WORK INSTRUCTIONS:
For the entries that follow, set down each one exactly and drop any pictures.

Dataset entries:
══════════

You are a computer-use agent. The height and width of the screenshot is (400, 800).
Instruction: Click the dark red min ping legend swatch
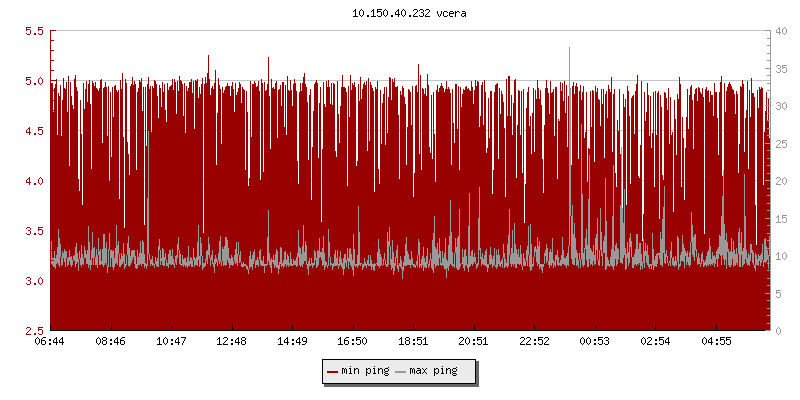[332, 371]
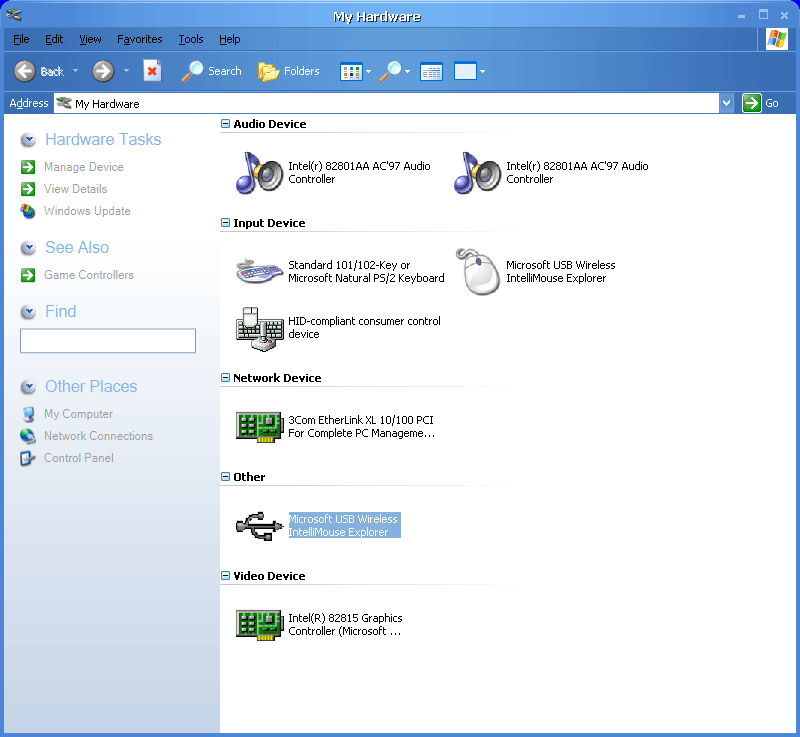Click the red X delete toolbar icon

(152, 71)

══════════

FINISHED TASK:
You are a computer-use agent. The height and width of the screenshot is (400, 800).
Instruction: Click the dark red min ping legend swatch
[332, 371]
Click the red X delete toolbar icon

(152, 71)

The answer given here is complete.